Random Reviews of Culture Stuff Part 1: Welcome to Oblivion
In 2009, my favorite living author was Doris Lessing. Margaret Atwood, Gabriel García Márquez, and Toni Morrison were also on the list in no particular order after Lessing. Now Lessing and Garcia Marquez are gone. Morrison and Atwood are still going strong, especially with the Hulu TV adaptation of Atwood’s chilling 1985 novel The Handmaid’s Tale busting up the charts. And deservedly so. A review of this series is in the works. But at the time, I was thrilled to discover another one for the short list (which is an oh-so-clever reference to a Lessing short story title), but it turned out I was wrong. Very disappointing.
I read a collection of stories by David Foster Wallace (DFW) called Oblivion, and I was seriously blown away. I went to post something about him on Facebook, and in seeking a link, I found, not surprisingly, what appeared to be his website, http://www.davidfosterwallace.com, although just beneath the website title it said, “this [sic] website is unofficial, as are you.” Hard to argue with that.

Word and item position records
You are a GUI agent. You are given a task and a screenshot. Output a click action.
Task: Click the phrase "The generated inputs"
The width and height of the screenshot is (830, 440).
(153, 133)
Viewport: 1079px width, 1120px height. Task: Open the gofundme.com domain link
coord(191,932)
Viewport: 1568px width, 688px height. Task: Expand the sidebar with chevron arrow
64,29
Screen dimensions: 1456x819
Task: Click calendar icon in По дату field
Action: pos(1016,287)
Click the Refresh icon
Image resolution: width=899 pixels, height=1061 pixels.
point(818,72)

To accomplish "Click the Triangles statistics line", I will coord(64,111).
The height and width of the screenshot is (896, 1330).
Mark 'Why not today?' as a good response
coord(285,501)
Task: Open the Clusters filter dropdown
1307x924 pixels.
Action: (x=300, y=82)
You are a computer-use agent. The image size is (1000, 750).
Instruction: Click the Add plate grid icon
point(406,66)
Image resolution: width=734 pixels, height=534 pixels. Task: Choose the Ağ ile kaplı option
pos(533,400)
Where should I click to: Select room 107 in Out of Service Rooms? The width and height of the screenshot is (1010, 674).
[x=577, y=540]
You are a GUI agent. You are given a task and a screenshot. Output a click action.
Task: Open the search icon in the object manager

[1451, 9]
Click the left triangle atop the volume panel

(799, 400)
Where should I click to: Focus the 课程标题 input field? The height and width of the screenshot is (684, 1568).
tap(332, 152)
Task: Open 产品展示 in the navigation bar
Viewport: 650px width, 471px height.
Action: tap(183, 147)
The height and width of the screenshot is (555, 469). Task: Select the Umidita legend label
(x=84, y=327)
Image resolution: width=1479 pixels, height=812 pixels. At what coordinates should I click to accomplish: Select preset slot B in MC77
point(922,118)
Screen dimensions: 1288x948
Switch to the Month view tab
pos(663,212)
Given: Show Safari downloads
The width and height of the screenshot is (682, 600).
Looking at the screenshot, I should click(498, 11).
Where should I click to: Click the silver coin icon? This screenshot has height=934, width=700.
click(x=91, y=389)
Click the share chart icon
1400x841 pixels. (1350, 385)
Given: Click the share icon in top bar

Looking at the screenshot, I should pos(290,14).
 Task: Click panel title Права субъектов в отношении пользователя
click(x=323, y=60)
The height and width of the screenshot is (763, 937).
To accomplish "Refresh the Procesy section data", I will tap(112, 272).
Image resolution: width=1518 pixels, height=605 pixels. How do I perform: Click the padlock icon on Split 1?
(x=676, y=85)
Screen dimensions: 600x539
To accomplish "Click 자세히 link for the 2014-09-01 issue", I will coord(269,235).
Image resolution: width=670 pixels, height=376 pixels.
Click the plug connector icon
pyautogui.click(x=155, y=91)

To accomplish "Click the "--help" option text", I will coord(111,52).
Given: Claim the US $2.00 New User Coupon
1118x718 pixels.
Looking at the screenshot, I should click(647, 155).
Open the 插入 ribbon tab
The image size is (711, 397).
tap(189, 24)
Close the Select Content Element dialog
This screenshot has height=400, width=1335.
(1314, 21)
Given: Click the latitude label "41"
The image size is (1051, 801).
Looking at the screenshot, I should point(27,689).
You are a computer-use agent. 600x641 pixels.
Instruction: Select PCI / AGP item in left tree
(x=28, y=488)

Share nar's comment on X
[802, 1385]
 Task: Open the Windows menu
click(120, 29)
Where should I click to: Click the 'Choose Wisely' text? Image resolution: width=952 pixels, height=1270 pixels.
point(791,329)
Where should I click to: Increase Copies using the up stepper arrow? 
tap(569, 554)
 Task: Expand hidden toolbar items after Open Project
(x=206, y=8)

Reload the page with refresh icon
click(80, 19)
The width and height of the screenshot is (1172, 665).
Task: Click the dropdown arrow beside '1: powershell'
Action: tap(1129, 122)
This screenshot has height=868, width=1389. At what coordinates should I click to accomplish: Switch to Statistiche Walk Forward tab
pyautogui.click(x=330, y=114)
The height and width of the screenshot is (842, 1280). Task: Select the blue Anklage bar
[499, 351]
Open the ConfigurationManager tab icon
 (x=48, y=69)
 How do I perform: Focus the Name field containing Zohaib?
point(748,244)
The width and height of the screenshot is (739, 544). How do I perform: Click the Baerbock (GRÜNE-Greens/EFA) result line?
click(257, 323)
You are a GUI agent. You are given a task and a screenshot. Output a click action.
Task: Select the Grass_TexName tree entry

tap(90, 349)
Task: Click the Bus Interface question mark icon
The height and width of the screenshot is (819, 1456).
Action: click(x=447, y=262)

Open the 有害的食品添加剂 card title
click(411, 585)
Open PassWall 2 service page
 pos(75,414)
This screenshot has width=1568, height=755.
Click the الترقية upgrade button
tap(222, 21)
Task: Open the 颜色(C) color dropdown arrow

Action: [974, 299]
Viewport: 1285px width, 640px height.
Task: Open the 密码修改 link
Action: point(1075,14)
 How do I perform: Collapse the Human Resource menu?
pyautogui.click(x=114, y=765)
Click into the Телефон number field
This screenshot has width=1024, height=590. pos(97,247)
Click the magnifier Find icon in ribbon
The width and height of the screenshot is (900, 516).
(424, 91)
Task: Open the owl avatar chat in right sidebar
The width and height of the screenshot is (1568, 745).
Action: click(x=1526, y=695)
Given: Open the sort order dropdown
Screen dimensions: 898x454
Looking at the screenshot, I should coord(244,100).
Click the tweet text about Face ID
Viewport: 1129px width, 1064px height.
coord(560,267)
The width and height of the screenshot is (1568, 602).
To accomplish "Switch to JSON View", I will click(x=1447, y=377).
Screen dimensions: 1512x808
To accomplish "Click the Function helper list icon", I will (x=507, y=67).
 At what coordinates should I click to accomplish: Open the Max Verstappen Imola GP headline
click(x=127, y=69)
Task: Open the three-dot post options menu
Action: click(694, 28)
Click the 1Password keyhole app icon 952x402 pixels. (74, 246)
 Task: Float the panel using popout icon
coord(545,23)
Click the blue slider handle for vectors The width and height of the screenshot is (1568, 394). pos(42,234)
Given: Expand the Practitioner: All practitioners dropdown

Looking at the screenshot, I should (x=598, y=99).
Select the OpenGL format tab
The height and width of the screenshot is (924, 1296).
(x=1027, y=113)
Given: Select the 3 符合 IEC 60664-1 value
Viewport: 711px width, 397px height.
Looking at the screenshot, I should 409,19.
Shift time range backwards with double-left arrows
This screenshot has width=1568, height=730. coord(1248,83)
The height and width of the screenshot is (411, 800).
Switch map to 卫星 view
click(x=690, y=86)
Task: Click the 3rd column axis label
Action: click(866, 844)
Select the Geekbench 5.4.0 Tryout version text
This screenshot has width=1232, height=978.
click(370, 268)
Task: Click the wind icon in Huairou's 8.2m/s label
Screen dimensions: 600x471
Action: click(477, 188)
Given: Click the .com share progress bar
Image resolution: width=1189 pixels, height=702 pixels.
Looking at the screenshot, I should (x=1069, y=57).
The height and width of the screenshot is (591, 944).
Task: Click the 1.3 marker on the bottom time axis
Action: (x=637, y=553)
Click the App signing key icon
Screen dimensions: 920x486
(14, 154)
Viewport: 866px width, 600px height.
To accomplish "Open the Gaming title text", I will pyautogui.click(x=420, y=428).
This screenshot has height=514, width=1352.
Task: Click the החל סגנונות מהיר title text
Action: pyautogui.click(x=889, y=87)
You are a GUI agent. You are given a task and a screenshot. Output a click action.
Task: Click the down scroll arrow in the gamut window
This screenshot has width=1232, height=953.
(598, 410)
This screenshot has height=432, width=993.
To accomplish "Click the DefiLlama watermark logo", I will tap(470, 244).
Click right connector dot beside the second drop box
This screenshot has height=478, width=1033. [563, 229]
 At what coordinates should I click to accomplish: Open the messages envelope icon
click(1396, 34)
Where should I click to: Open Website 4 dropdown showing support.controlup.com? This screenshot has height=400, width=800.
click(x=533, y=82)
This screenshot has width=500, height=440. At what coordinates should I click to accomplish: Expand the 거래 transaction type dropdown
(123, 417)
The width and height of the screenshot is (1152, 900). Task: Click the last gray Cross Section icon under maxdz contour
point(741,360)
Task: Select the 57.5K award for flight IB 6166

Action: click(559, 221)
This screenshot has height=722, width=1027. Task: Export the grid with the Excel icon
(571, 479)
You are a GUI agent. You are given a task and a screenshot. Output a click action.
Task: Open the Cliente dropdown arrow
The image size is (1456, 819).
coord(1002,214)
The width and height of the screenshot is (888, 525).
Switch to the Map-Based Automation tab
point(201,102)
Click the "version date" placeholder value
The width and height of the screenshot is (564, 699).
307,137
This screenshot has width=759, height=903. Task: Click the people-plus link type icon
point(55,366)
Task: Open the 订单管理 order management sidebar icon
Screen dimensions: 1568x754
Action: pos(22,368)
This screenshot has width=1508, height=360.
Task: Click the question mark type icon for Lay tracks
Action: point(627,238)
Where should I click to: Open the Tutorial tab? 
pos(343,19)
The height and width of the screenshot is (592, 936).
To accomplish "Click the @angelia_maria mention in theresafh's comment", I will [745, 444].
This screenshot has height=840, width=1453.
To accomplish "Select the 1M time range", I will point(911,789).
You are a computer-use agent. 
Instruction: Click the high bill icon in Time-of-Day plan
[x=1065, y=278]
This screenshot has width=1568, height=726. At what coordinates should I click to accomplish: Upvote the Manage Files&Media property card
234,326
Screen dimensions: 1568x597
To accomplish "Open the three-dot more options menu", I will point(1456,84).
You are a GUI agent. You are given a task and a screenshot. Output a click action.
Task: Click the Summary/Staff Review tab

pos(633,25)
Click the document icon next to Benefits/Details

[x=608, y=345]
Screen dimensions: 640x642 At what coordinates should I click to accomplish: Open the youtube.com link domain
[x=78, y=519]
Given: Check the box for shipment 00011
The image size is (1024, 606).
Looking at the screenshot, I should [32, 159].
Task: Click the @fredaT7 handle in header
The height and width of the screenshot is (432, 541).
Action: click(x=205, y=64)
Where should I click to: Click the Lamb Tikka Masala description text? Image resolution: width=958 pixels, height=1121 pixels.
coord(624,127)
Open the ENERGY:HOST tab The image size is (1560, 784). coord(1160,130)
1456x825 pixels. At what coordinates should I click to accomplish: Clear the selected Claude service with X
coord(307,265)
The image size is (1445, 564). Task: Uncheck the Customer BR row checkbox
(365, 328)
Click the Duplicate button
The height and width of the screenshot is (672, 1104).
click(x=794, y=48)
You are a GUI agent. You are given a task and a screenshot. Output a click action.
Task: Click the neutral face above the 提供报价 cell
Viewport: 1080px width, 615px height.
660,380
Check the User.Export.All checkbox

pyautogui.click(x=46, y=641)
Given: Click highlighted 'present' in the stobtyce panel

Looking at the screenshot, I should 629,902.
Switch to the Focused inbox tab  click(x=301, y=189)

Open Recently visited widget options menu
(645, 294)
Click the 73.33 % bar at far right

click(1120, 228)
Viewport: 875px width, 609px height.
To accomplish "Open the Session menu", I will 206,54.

DIRECTIVE 1:
Reproduce verbatim the stretch of the review from "Random Reviews of" through "wrong. Very disappointing.".
DIRECTIVE 2:
Render the stretch of the records from the line containing "This screenshot has width=1568, height=755." through the line containing "Looking at the screenshot, I should coord(244,100)." as a numbered list, skipping any blank lines.

SOLUTION 1:
Random Reviews of Culture Stuff Part 1: Welcome to Oblivion
In 2009, my favorite living author was Doris Lessing. Margaret Atwood, Gabriel García Márquez, and Toni Morrison were also on the list in no particular order after Lessing. Now Lessing and Garcia Marquez are gone. Morrison and Atwood are still going strong, especially with the Hulu TV adaptation of Atwood’s chilling 1985 novel The Handmaid’s Tale busting up the charts. And deservedly so. A review of this series is in the works. But at the time, I was thrilled to discover another one for the short list (which is an oh-so-clever reference to a Lessing short story title), but it turned out I was wrong. Very disappointing.

SOLUTION 2:
1. This screenshot has width=1568, height=755.
2. Click the الترقية upgrade button
3. tap(222, 21)
4. Task: Open the 颜色(C) color dropdown arrow
5. Action: [974, 299]
6. Viewport: 1285px width, 640px height.
7. Task: Open the 密码修改 link
8. Action: point(1075,14)
9.  How do I perform: Collapse the Human Resource menu?
10. pyautogui.click(x=114, y=765)
11. Click into the Телефон number field
12. This screenshot has width=1024, height=590. pos(97,247)
13. Click the magnifier Find icon in ribbon
14. The width and height of the screenshot is (900, 516).
15. (424, 91)
16. Task: Open the owl avatar chat in right sidebar
17. The width and height of the screenshot is (1568, 745).
18. Action: click(x=1526, y=695)
19. Given: Open the sort order dropdown
20. Screen dimensions: 898x454
21. Looking at the screenshot, I should coord(244,100).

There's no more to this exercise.